Documentation Benefits to the Company
The detailed documentation provided for the FindDefault project exemplifies a commitment to thoroughness and clarity, which directly benefits the company in several ways:
- Improved Collaboration: Comprehensive documentation ensures that all team members, regardless of their role, have a clear understanding of the project’s objectives, methodologies, and outcomes. This facilitates better collaboration and more efficient problem-solving.
- Streamlined Onboarding: New team members can quickly get up to speed by reviewing the documentation, reducing the time needed for onboarding and allowing them to contribute effectively from the outset.
- Enhanced Decision-Making: Clear documentation of model selection, evaluation criteria, and results allows stakeholders to make informed decisions based on the project’s findings. This transparency is crucial for building trust in the model's predictions and the overall project outcomes.
- Regulatory Compliance: In highly regulated industries like finance, having detailed documentation is essential for demonstrating compliance with industry standards and regulations.
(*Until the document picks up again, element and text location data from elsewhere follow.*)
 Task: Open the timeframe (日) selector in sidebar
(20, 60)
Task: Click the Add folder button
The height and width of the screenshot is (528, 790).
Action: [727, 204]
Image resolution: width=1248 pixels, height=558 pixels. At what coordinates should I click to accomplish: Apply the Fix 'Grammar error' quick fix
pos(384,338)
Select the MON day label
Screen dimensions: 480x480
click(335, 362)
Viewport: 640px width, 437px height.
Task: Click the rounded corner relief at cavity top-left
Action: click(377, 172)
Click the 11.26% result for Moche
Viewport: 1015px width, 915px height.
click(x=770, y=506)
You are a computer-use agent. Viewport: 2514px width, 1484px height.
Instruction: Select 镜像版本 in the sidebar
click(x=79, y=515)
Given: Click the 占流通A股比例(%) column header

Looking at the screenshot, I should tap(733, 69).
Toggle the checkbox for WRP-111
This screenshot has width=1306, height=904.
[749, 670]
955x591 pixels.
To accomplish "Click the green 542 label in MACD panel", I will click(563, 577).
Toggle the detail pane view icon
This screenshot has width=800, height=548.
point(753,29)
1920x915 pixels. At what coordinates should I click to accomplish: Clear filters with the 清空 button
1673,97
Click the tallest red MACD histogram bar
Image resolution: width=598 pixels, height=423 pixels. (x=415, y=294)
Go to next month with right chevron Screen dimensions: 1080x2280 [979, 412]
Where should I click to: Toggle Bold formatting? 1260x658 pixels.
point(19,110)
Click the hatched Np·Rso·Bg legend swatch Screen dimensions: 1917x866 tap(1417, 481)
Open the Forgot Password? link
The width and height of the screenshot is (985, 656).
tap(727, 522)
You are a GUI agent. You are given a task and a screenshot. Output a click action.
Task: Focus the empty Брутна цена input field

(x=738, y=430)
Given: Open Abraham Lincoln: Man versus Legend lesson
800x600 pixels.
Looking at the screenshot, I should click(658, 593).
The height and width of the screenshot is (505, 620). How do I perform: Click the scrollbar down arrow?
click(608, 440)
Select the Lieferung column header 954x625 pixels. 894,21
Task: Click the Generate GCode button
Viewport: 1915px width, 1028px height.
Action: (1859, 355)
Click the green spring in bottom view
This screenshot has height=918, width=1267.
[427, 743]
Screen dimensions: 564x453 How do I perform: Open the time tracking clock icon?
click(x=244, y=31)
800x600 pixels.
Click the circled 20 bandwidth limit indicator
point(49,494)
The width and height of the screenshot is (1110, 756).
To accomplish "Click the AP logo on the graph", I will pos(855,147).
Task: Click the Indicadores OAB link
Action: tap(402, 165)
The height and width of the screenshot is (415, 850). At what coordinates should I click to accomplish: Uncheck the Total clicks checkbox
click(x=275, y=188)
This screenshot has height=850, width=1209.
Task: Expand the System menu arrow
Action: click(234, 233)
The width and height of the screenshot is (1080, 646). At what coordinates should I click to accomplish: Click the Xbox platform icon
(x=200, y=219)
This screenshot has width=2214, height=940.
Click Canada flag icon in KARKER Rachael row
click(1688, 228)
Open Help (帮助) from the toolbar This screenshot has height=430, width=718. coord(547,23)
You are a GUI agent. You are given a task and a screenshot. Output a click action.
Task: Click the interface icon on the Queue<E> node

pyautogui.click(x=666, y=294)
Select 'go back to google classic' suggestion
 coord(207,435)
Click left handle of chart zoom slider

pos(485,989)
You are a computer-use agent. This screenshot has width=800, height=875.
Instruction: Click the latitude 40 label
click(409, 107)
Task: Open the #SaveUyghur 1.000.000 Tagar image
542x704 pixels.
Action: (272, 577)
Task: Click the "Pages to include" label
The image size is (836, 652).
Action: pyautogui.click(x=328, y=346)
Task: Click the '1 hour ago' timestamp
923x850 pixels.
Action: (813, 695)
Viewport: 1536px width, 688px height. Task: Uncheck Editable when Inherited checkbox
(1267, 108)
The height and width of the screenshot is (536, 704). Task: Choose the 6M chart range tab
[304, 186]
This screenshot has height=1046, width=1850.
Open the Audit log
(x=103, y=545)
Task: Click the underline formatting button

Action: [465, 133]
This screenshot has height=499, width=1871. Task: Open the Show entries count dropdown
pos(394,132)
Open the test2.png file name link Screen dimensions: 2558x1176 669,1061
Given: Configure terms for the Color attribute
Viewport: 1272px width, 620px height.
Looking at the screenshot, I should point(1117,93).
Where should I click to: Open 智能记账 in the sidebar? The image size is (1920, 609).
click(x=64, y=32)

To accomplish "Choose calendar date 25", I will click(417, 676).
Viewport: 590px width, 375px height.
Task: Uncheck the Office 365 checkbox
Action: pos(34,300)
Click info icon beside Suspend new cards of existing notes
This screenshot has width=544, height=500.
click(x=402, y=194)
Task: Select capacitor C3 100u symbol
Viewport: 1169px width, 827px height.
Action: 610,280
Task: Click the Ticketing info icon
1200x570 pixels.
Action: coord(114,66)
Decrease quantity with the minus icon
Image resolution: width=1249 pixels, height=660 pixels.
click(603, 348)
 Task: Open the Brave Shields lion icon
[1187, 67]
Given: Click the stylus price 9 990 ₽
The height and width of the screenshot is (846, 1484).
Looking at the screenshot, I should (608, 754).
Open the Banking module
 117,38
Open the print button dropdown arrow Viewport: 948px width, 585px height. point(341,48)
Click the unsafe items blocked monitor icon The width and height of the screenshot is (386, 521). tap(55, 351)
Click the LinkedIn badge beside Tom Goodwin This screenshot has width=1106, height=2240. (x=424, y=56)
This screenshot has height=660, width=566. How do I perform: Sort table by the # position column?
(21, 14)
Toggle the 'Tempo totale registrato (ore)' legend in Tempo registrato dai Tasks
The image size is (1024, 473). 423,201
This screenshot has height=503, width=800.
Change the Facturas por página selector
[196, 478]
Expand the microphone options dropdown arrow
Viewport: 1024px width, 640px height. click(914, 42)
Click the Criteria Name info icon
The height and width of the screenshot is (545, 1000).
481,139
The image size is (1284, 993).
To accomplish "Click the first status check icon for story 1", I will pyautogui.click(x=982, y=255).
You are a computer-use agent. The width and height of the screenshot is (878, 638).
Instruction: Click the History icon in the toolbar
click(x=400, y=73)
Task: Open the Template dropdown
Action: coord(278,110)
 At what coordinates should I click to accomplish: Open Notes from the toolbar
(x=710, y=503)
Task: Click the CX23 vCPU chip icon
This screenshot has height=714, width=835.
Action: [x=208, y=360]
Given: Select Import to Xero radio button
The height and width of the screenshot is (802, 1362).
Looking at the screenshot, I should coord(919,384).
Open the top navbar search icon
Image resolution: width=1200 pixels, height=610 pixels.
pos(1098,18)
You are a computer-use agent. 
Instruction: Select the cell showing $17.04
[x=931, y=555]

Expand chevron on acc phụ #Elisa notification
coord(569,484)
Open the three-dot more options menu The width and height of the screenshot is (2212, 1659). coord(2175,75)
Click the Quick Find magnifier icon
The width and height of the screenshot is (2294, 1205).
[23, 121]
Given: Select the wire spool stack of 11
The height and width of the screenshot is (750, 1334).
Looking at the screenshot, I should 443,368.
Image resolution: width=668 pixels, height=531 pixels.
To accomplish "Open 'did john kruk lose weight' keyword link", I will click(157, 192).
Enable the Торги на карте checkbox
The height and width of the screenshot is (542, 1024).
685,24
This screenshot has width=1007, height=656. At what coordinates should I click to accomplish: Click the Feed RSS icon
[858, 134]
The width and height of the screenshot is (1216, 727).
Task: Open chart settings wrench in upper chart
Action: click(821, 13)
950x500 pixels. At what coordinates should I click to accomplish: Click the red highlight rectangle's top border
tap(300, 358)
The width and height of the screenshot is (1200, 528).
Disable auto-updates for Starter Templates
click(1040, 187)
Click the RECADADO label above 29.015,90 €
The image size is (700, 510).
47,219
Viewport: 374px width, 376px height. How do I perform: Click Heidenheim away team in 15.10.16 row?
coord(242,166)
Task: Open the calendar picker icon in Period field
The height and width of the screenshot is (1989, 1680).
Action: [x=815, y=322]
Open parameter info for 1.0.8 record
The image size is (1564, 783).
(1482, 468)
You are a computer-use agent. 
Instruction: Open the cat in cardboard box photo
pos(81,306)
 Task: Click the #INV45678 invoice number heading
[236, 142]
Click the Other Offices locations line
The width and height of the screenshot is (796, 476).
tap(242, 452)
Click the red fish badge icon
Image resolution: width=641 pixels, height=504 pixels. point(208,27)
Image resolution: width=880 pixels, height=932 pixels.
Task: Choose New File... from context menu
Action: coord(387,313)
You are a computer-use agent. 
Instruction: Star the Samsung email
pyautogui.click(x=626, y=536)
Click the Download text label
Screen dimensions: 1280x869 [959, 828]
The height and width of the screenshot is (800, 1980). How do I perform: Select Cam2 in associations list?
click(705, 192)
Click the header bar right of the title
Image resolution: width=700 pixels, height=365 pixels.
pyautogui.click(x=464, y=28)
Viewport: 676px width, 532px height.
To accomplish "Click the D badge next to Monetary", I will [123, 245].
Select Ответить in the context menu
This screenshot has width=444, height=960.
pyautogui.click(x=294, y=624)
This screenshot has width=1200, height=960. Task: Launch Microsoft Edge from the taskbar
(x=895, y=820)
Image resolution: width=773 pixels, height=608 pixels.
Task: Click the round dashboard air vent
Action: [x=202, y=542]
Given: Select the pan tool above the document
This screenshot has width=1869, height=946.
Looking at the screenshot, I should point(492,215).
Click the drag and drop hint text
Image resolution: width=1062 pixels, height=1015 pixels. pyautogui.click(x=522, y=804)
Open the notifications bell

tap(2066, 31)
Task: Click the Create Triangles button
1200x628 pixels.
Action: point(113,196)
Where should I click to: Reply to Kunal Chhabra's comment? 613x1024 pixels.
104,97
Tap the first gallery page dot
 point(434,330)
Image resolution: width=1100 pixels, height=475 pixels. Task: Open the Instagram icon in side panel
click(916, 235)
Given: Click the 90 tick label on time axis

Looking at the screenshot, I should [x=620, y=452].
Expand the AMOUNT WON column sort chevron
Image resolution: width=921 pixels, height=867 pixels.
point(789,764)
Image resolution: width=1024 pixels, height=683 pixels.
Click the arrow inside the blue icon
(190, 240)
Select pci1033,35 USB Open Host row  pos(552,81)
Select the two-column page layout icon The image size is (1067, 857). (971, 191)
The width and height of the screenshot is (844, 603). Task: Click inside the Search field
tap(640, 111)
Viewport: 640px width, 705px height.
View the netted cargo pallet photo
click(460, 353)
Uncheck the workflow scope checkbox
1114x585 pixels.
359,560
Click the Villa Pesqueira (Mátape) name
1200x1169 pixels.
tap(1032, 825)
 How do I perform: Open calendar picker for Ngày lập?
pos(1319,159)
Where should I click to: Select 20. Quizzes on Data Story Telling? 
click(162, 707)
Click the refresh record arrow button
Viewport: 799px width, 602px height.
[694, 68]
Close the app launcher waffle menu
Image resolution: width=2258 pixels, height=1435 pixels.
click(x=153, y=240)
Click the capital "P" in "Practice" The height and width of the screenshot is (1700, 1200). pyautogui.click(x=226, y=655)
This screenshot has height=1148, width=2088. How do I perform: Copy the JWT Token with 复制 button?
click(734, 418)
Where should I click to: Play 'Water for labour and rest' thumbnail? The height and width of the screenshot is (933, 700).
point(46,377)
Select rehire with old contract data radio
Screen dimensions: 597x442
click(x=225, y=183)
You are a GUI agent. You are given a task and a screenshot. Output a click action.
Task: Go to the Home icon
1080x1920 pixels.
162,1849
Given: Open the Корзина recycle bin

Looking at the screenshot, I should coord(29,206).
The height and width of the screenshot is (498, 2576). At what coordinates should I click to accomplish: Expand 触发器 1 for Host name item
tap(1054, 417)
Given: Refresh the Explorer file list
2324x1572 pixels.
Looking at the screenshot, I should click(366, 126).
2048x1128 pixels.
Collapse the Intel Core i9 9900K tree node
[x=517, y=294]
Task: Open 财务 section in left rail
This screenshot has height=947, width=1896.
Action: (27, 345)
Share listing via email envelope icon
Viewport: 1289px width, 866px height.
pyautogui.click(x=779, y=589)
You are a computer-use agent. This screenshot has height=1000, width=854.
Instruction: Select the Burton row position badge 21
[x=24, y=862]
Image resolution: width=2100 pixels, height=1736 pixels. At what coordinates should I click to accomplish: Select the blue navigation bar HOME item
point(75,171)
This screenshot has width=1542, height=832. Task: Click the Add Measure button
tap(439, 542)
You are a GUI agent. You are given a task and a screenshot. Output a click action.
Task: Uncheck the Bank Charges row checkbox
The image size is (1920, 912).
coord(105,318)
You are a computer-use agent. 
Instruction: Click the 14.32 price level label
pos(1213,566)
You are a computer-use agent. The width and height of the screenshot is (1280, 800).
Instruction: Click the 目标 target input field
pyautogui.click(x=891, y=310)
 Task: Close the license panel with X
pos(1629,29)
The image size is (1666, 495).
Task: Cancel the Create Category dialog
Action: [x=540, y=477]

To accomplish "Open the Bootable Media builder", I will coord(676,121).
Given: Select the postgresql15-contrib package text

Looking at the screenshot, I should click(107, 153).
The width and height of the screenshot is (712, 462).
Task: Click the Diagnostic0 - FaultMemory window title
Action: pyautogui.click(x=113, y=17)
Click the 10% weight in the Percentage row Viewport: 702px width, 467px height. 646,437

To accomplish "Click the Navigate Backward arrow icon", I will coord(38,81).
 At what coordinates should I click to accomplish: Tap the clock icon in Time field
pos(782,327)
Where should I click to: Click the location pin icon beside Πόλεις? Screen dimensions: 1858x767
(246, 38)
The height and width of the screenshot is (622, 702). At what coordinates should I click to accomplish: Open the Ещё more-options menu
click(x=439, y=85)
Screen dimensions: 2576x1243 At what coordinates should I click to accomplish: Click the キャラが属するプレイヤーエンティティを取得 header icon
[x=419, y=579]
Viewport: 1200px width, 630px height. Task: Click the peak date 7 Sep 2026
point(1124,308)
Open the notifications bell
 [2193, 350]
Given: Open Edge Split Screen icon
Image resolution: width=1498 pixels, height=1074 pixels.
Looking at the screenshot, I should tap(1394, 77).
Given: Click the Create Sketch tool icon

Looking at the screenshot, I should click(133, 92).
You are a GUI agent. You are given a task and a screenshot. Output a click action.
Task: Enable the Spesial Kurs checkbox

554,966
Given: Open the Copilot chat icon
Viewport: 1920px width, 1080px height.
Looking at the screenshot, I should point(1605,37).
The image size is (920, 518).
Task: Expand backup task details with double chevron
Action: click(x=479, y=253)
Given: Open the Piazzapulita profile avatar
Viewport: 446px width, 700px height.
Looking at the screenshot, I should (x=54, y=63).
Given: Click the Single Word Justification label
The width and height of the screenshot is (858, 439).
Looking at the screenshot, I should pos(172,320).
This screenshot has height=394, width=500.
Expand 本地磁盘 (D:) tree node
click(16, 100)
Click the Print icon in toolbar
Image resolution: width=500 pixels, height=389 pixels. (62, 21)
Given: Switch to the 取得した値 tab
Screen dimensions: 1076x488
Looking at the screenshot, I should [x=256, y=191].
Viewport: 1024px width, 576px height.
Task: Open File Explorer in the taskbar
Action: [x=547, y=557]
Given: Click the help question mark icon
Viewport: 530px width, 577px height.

It provides a record of the methodologies used and the reasoning behind key decisions.
- Future-Proofing: Detailed documentation lays the foundation for future work, making it easier to revisit the project, iterate on the existing model, or integrate new technologies as they become available. This ensures that the project remains relevant and continues to provide value over time.
Future Work
- Integration of Real-Time Data Streams Description: Implementing a real-time data ingestion and processing pipeline to handle streaming credit card transaction data. This could involve integrating with tools like Apache Kafka or Spark Streaming to process transactions in real-time, allowing for immediate fraud detection. Benefit: Enhances the system’s capability to detect and respond to fraudulent transactions as they happen, reducing financial loss and increasing the system's practical value.
- Exploration of Deep Learning Models Description: Investigating the application of deep learning techniques such as Recurrent Neural Networks (RNNs) or Long Short-Term Memory (LSTM) networks, which could better capture temporal patterns and dependencies in transaction data. Benefit: These models might uncover complex patterns in the data that traditional machine learning models cannot, potentially improving fraud detection accuracy.
- Incorporating Additional Data Sources Description: Expanding the dataset by incorporating external data sources, such as customer demographics, spending behavior patterns, or transaction metadata (e.g., device type, location data). Benefit: Additional contextual information could improve the model’s ability to differentiate between fraudulent and legitimate transactions, especially in edge cases.
- Model Explainability and Transparency Description: Implementing techniques like SHAP (SHapley Additive exPlanations) or LIME (Local Interpretable Model-agnostic Explanations) to make the model’s decisions more interpretable to stakeholders. Benefit: Enhances trust and adoption of the model by providing insights into how and why certain predictions are made, which is particularly important in regulated industries.
- Deployment of an AutoML Framework Description: Exploring the use of Automated Machine Learning (AutoML) frameworks to automate model selection, hyperparameter tuning, and feature engineering. This could include tools like Google AutoML, H2O.ai, or Azure AutoML. Benefit: Reduces the time and effort required for model development, while potentially uncovering better-performing models through automated processes.
- Implementation of Anomaly Detection Techniques Description: Integrating unsupervised learning methods, such as Isolation Forests or Autoencoders, to detect anomalous transactions that may not have been labeled in the training data. Benefit: Improves the detection of novel or rare types of fraud that the supervised models may not have been trained to recognize.
- Periodic Model Retraining and Monitoring Description: Setting up a system for continuous model monitoring and periodic retraining to adapt to changes in transaction patterns or emerging fraud tactics. Benefit: Ensures that the model remains accurate and effective over time, especially as fraudsters evolve their strategies.